Copy the following lines word for word, leaving out the pictures.

-- Start of GIVEN RECORDS --

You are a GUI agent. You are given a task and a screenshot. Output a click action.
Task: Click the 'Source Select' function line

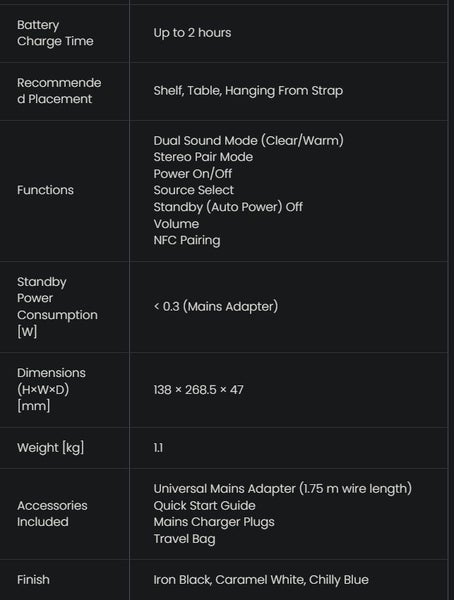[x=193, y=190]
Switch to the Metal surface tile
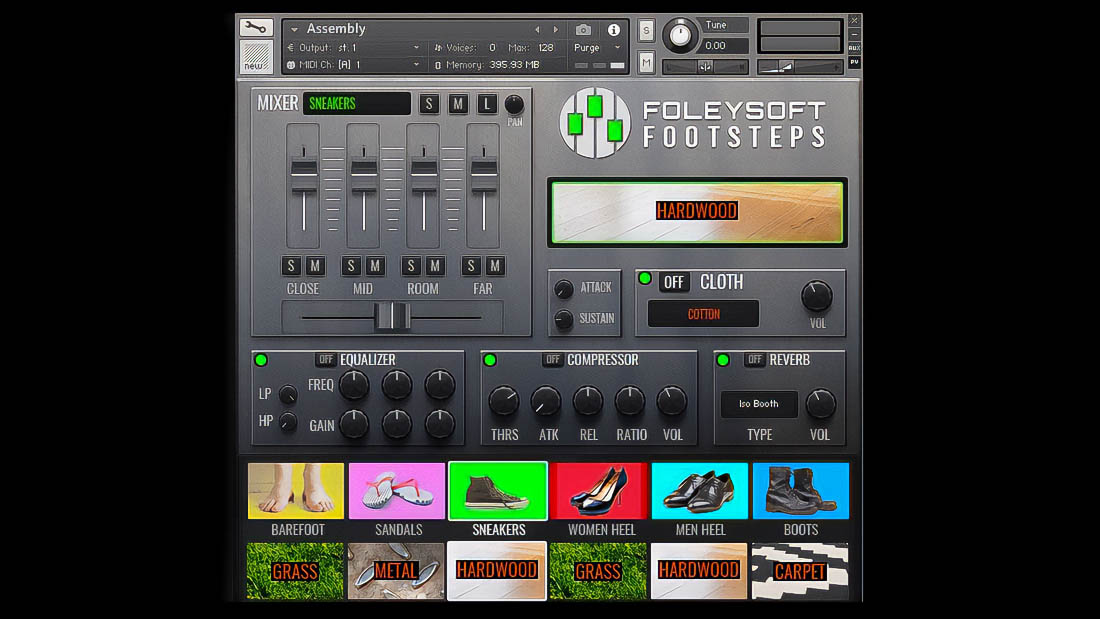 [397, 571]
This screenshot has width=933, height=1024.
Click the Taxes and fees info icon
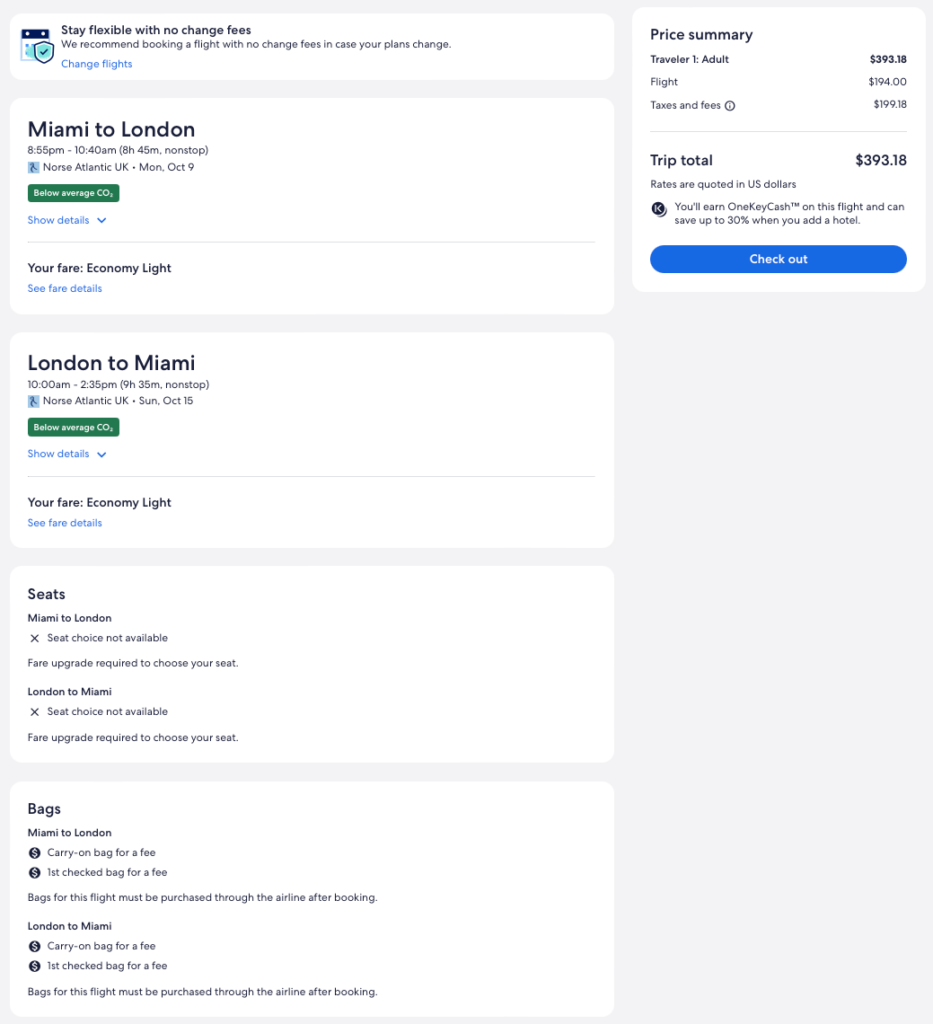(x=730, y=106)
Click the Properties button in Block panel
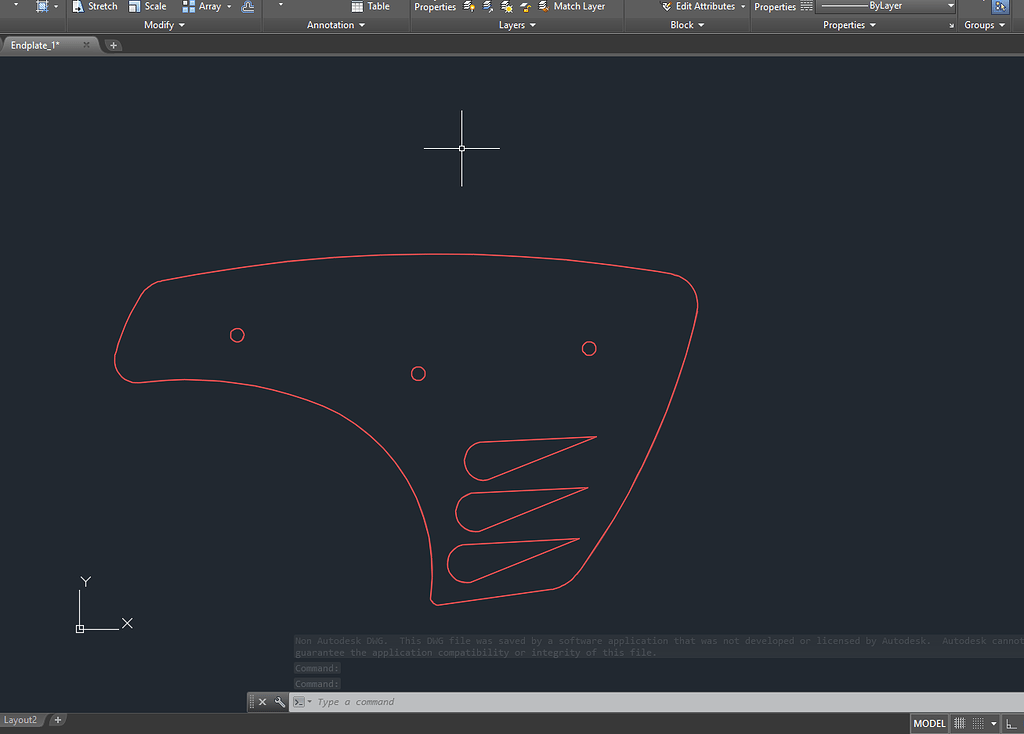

-- End of GIVEN RECORDS --

» RESPONSE FOR THIS EXERCISE:
You are a GUI agent. You are given a task and a screenshot. Output a click action.
Task: Click the 'Source Select' function line

[x=193, y=190]
Switch to the Metal surface tile
 [397, 571]
This screenshot has width=933, height=1024.
Click the Taxes and fees info icon
(x=730, y=106)
Click the Properties button in Block panel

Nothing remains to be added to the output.